En el Celta gusta el método de la academia del Bröndby. El laureado club danés, conocido en otro tiempo por alumbrar a Michael Laudrup, es el lugar de formación de Michael Krohn-Dehli y Daniel Wass, dos referentes contemporáneos que atestiguan la labor de la prolífica cantera de las afueras de Copenhague. A la dinastía se une ahora Andrew Hjulsager (1995). Este precoz mediapunta fue cuidado con mimo en el Bröndby desde que contaba nueve primaveras, y debutó con el primer equipo –gol incluido– poco después de cumplir la mayoría de edad. El contrato del veinte veces internacional sub-21 expiraba este verano próximo y, pese al deseo de la entidad capitalina por renovar, ha llegado el momento de dar el salto a la liga con más talento acumulado del mundo. 
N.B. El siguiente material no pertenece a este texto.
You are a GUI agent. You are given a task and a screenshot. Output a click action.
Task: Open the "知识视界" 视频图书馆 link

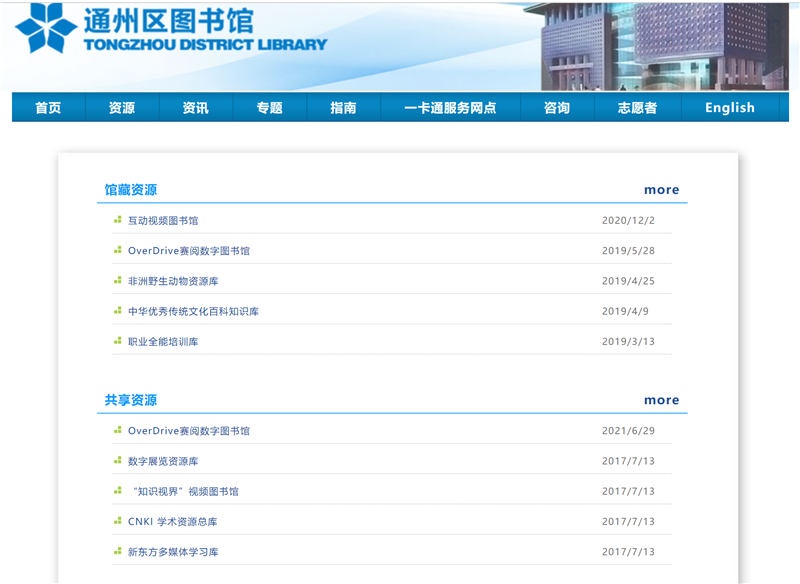[185, 492]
Será otro planeta para Hjulsager. Para empezar, la Superliga está parada desde mediados de diciembre, por las condiciones del invierno báltico, y tendrá que recuperar ritmo competitivo a contrarreloj. El verdadero desafío será el de adaptar su fútbol a un campeonato con un rigor táctico a una distancia sideral del existente en Dinamarca; un ambiente propicio para que un peso pluma de técnica privilegiada, como Andrew, pueda destacar y obtener grandes cifras. En la presente campaña, los números son llamativos: 27 encuentros entre liga y clasificación europea, con 8 tantos y 7 asistencias. Ha pasado de la demarcación de ‘diez’ a ocupar el interior izquierdo, aumentando el peso en la construcción y el recorrido. Desde ese costado encontraba campo abierto para la pierna diestra, que es la que mejor maneja. 

Entrando en detalles, Hjulsager es un trescuartista liviano, de mediana estatura, osado y con recursos de fútbol sala. Escurridizo, veloz en la toma de decisiones, reclama para sí la pelota y tiene siempre un ojo puesto en la portería. Quizá la mejor virtud sea la contemporización, es decir, la control del momento más oportuno para retener y soltar el balón. La actitud es encomiable, ha aprendido a dosificarse y de esta forma puede colaborar en tareas defensivas, aunque nunca ha destacado en ese aspecto. Por características físicas, y por la clara vocación ofensiva, Andrew tiene que estar bien acompañado para que el conjunto no se resienta. 

Hjulsager no tendrá problemas con el juego asociativo del Celta, una noción que ha asimilado desde bien pequeño, mas la duda estriba en la posición más adecuada dentro de la escuadra de Berizzo. Por capaz que sea, a nadie debe escapársele el hecho de que es un futbolista en proceso de maduración, procedente de un torneo menos exigente en todos los planos. Más allá de la bisoñez inherente a la edad, las características de un especialista implicarán cambios en el reparto de funciones. Si va a ocupar la demarcación de mediapunta, el diez puro, los compañeros deberán ampararle con un despliegue físico intenso. De lograrse el acople definitivo de Jozabed y Hjulsager, lo más seguro es que Daniel Wass retorne al carril derecho. 

Lo que es seguro es que Hjulsager es demasiado joven como para asumir el salto competitivo que pedía Berizzo. El argentino seguirá contando con los hombres de confianza para las grandes ocasiones –Aspas, Wass, Bongonda y Guidetti–, pero amplía el abanico de opciones contra rivales de entidad intermedia. El recién incorporado tiene desparpajo y comprende las necesidades de los suyos a la hora de desarmar a la defensa oponente. Hjulsager, al igual que Jozabed, será una herramienta de precisión con la que recuperar el fútbol más preciosista. No será, en cambio, ese ‘diez’ que elevará al Celta hasta el éxtasis balompédico. No de momento.